Mendengar hal tersebut aku sedikit terkejut.
"Jadi, ibu teman seangkatan orang tuaku?"

"Tidak, lebih tepatnya, ibu wali kelas mereka." Jawabnya seraya tersenyum kepadaku.
Aku sendiri sangat terkejut mendengar hal itu. Bagaimanapun orang yang mengetahui hal tersebut pasti akan terkejut, melihat wanita yang masih muda dan cantik ini lebih tua dari kedua orang tuaku.

"Sebenarnya aku sedikit terkejut bu, tapi kejadian upacara tadi membuatku tidak begitu heran lagi."

"Bagaimana, kau bisa begitu terkejut, ketika keluargamu jauh lebih spesial."

"Aku tak sepenuhnya memahami maksud ibu."

"Hmm, sepertinya mereka tidak pernah menceritakan apapun padamu ya."

"Cerita tentang apa? Klo boleh tau keperluan apa ibu memanggil saya kemari?"

Kulihat ibu Eli beranjak dari tempat duduknya, beranjak menuju sebuah meja kecil. Diambilnya 2 buah gelas, lalu tampak sepertinya beliau sedang menyeduh teh. Seraya membawa kedua cangkir teh tersebut, beliau berjalan menuju sofaku, dan meletakan 1 cangkir teh tersebut di hadapanku.

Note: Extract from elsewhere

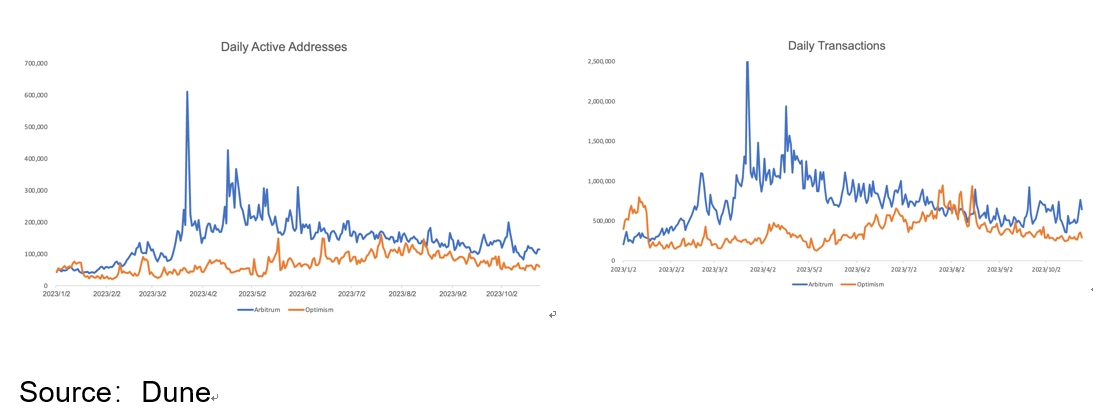Viewport: 1093px width, 415px height.
Task: Click the 'Source: Dune' caption text
Action: 115,391
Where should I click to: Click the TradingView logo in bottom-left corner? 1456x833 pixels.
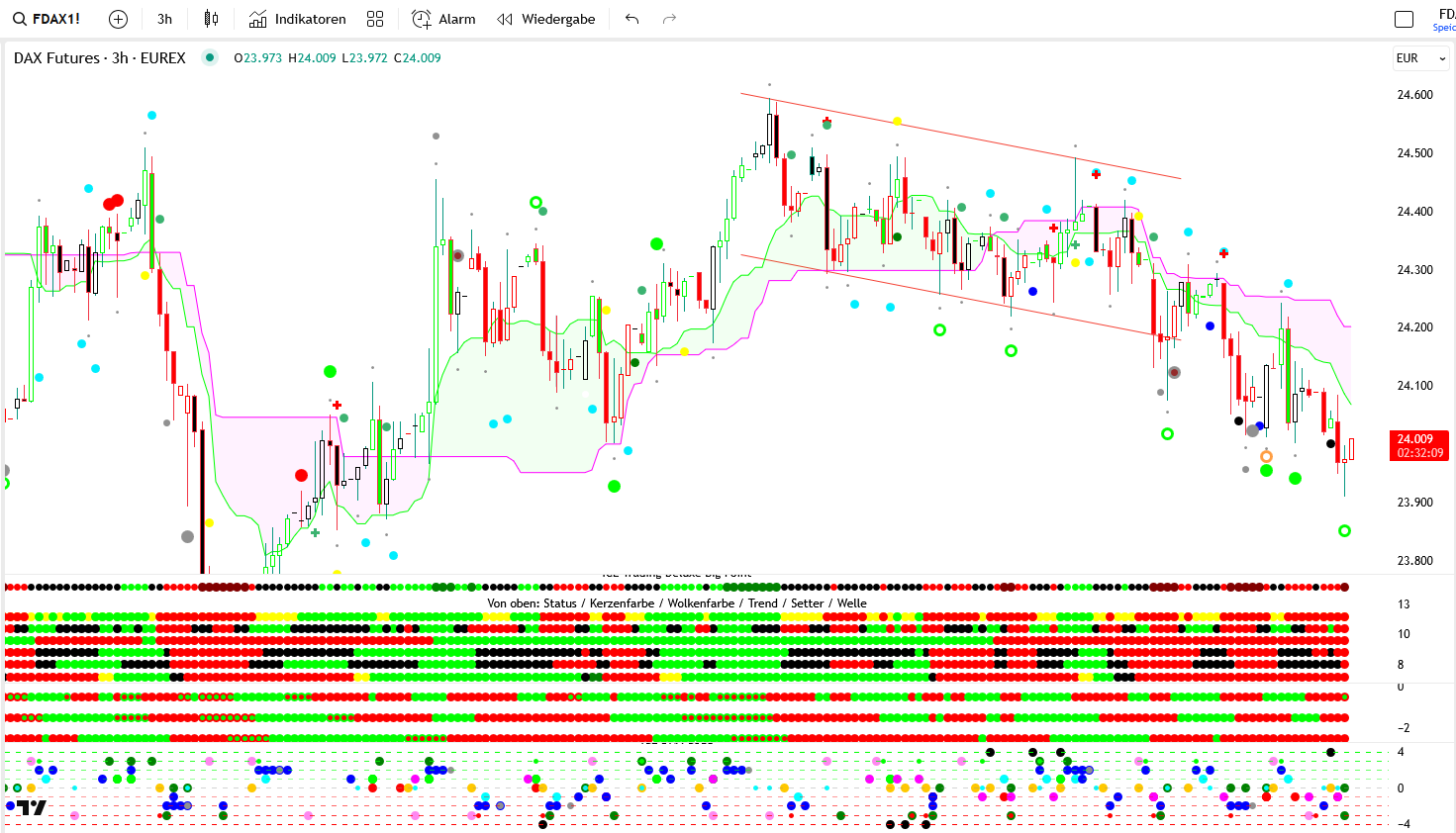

"Minum lah Roi, hanya ada teh di sini, aku tidak begitu menyukai kopi. Mengenai pertanyaanmu tadi Roi, aku hanya ingin berbincang bincang dengan anak murid kesayanganku. Sepertinya mereka punya alasan tersendiri tidak menceritakan beberapa hal kepadamu, meskipun begitu aku rasa, dengan mereka mengirimkanmu kembali kemari, mereka pasti telah siap akan semuanya."

"Kembali? Aku tak pernah ingat pernah kemari sebelumnya.."

"Ya, kau pernah ke sekolah ini sebelumnya, saat kau masih berumur 9 tahun. Apa kau ingat betul kejadian sebelum kau berumur 9 tahun."

Mendengar hal tersebut mengingatkanku, bagaimana aku tak benar benar bisa mengingat kejadian sebelum aku berumur 9 tahun, yang kuingat hanya bayang bayang sekilas, dan semakin lama kupikirkan semakin terasa sakit pula kepalaku, oleh karena itu aku tak pernah mencoba mengingatnya lagi.

"Bagaimana ibu bisa tau akan hal itu?"

"Tentu saja, karena ibu mengingat benar akan kejadian hari itu."

Hari itu? Belum sempat aku mengungkapkannya, tiba tiba terdengar suara pintu terbuka.